Putting our theological cards on the table, as the Rob Bell bloggers put it, here are some things you will not be clubbed over the head with in an Episcopal church:
Creationism; Original Sin (the idea that babies are sinful and flesh is bad); Heaven and Hell; moralizing bigotry disguised as divine Judgment; Predestination; The Rapture; being washed in the blood of Jesus; substitutionary atonement (Jesus was the innocent victim, killed by God to take the punishment that sinful humanity deserved); misogyny; homophobia; intolerance of non-Christian faiths; and the downright idiotic notion that God uses natural disasters to punish people.
What’s it going to take, for you, General Public, to get that not all people of faith are moral bullies and theological imbeciles? Is Bell’s snazzy video the reason you flock to him instead of us? Fine, we’ll do a video.
We’re right here. The ‘cutting-edge theology’ that Bell is hinting at is old news to the Episcopal Church. Come to us, all you who are weary of ugly religious ignorance and intolerance, and we will give you ways to be in touch with the God of unbounded love, whose will is for humanity’s wholeness.
The Rev. Amy Pringle
St. George’s Episcopal Church
It often seems to me that many of us have a problem with the concepts of heaven and hell. First of all, we normally conceive of each of them as a “place.” If heaven is a place, where is it? Up there? And hell—is it down below somewhere?
We further compound the misunderstanding by describing what happens in these “places” as a physical experience: We enjoy heavenly bliss or suffer the torments of hell.

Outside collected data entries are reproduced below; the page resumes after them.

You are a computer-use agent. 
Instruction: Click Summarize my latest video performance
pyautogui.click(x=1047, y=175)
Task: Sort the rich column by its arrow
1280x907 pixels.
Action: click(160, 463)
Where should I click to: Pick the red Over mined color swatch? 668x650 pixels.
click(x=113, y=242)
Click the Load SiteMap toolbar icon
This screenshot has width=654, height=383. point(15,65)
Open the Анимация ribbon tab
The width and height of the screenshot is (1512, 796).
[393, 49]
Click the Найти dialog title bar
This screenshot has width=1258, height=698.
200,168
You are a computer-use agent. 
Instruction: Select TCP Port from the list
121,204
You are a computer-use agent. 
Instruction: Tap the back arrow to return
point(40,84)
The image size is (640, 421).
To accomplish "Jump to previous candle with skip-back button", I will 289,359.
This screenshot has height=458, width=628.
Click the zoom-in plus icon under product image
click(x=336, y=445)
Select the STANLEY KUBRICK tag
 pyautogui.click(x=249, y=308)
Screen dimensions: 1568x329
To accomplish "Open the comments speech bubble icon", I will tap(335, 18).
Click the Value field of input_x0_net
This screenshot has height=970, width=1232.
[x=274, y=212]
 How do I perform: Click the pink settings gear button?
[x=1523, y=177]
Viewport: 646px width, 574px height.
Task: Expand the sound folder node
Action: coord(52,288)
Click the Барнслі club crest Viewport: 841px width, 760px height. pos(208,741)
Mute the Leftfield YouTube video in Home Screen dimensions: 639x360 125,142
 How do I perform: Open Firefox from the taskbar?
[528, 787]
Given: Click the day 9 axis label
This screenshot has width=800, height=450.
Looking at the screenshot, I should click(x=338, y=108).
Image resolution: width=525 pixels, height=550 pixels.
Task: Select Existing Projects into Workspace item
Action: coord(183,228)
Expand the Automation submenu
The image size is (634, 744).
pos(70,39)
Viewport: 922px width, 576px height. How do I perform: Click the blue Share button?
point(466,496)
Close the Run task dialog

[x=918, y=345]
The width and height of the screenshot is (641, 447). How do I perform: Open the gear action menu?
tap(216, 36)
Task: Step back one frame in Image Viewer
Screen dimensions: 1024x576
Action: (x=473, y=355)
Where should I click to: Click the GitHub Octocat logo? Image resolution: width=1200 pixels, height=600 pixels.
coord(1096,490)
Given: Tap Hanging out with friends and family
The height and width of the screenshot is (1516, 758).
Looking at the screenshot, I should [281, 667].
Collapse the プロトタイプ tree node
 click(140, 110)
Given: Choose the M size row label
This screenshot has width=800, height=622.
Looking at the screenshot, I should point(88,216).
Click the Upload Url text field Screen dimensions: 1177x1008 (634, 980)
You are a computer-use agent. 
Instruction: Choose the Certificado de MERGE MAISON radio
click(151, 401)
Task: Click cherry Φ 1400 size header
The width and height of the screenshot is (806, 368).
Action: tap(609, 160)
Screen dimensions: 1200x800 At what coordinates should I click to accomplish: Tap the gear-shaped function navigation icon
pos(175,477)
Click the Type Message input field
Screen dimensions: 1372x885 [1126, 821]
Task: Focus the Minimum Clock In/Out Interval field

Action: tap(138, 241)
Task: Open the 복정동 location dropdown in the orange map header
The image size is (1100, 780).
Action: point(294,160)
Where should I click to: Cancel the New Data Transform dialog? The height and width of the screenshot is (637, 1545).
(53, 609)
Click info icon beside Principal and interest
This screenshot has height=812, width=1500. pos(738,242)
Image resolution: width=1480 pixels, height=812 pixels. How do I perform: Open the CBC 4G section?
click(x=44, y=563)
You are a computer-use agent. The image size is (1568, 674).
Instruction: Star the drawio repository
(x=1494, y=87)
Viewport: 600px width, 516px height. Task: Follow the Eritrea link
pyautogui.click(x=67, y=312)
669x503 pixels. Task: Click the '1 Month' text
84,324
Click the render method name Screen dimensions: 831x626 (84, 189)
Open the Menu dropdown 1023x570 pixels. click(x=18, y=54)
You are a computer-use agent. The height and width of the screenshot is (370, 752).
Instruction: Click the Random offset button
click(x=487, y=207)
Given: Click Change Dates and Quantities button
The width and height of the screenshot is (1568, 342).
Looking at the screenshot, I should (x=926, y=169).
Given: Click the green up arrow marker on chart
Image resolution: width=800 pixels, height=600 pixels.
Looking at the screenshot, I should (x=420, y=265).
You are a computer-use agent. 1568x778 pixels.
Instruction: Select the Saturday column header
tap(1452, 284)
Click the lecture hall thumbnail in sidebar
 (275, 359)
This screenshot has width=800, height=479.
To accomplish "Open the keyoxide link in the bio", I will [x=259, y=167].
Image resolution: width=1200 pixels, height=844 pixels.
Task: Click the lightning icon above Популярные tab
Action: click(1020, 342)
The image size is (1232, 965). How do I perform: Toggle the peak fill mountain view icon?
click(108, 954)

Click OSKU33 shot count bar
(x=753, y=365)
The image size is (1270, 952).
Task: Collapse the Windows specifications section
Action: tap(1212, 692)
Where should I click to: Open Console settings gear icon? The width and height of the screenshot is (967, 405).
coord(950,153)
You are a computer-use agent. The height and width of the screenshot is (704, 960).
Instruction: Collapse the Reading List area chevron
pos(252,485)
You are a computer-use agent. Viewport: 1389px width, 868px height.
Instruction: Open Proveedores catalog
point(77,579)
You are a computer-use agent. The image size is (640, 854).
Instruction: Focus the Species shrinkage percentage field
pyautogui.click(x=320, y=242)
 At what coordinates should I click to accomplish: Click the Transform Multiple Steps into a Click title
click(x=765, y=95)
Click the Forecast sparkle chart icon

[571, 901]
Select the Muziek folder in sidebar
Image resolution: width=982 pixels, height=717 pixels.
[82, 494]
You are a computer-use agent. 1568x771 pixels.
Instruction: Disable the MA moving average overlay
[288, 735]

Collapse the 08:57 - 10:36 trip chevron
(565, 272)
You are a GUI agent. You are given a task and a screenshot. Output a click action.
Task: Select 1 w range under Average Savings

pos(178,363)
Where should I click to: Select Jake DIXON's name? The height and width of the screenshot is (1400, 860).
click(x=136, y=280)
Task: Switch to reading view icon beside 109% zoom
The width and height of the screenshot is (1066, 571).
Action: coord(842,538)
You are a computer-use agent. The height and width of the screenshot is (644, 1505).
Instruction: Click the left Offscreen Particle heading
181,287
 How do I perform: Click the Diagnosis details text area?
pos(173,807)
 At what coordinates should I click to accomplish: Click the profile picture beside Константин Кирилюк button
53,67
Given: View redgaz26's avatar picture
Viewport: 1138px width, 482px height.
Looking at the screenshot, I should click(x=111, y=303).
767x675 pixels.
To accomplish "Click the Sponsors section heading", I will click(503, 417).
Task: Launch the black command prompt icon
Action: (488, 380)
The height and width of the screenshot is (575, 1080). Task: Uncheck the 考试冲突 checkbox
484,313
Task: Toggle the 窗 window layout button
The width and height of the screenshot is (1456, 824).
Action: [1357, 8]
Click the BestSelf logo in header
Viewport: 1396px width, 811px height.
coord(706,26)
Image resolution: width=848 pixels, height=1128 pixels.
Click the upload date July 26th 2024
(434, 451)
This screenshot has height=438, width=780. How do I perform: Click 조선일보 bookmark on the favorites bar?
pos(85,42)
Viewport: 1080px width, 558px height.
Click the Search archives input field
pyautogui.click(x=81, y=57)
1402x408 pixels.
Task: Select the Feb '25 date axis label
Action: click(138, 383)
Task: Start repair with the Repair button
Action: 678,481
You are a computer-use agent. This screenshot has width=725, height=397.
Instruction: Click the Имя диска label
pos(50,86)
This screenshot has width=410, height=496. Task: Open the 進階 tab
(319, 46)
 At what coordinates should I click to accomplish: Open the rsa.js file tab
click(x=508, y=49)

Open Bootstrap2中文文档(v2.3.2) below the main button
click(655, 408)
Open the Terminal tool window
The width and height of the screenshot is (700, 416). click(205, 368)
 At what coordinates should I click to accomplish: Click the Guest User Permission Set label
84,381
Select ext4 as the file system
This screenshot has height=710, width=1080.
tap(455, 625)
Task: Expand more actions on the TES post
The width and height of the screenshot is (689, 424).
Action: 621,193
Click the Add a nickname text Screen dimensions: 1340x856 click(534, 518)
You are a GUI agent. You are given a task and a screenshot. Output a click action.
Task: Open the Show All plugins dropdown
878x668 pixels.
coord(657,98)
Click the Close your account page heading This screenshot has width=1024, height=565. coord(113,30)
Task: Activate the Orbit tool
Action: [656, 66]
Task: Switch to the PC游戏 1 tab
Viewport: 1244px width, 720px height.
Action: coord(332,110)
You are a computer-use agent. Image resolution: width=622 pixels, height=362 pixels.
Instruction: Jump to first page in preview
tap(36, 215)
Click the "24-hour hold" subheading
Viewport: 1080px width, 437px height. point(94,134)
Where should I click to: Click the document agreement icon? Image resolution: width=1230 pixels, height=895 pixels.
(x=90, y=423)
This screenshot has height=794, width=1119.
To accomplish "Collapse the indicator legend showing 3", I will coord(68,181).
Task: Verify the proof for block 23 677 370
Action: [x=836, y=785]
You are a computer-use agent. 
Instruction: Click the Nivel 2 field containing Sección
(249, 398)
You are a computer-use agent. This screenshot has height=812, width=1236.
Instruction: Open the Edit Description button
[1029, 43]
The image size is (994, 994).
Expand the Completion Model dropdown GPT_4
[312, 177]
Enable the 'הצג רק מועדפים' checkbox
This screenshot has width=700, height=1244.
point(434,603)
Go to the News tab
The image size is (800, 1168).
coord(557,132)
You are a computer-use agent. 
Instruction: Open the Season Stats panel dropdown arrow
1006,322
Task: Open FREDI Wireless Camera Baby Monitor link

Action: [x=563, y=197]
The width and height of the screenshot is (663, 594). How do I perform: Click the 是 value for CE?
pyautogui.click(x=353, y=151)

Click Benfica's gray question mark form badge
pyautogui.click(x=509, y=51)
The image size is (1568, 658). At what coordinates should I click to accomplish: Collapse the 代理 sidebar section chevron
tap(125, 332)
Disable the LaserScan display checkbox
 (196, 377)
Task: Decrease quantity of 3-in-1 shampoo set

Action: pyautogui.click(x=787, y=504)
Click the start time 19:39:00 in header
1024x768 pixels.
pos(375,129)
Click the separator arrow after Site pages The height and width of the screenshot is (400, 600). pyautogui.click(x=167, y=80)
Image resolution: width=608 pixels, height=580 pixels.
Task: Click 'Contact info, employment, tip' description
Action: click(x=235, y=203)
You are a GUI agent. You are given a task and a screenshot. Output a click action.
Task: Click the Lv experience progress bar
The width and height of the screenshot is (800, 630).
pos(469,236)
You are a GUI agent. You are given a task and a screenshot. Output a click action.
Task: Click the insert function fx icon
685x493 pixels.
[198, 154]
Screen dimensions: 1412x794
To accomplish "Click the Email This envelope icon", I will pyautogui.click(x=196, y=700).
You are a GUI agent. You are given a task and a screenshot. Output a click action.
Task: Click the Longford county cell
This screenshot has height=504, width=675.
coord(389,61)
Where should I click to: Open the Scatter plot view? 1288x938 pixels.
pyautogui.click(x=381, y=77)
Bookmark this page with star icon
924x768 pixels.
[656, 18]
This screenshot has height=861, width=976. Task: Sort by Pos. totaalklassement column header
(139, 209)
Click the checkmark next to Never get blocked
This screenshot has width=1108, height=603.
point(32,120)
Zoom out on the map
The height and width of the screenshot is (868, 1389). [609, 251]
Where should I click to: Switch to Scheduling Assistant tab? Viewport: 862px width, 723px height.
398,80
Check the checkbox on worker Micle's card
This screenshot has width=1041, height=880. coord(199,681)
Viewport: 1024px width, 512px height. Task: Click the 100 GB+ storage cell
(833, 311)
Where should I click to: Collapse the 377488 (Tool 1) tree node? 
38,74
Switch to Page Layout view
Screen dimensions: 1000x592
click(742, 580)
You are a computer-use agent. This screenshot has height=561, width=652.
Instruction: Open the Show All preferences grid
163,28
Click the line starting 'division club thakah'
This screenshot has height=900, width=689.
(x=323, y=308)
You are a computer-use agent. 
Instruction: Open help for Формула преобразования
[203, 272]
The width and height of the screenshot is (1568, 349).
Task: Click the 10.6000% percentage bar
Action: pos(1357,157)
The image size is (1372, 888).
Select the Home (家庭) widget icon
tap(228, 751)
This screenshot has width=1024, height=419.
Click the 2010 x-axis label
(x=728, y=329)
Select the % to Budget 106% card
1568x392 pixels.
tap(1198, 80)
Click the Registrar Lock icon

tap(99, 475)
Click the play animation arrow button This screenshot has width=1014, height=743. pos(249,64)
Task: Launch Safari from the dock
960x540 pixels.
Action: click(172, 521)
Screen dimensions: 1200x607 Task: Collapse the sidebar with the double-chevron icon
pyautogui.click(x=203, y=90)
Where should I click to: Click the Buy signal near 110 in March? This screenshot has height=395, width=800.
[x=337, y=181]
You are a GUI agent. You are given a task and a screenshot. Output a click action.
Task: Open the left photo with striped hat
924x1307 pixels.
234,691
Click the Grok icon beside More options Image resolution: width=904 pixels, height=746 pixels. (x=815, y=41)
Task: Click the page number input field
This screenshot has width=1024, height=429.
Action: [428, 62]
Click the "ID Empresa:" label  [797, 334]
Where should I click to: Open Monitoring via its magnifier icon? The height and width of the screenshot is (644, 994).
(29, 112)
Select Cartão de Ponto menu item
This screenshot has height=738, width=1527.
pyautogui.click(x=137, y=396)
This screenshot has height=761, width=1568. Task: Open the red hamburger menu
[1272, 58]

It seems to me that we have forgotten that we are talking about things in the realm of the Spirit. Heaven is a state of existence, existence with God for all eternity. Hell is a state of existence without God for all eternity. These states are for those who are spirit and whose bodies are not yet resurrected. On the last day, the resurrected bodies will join their souls for eternity and thus there will be eternal happiness (heaven) or eternal loss (hell).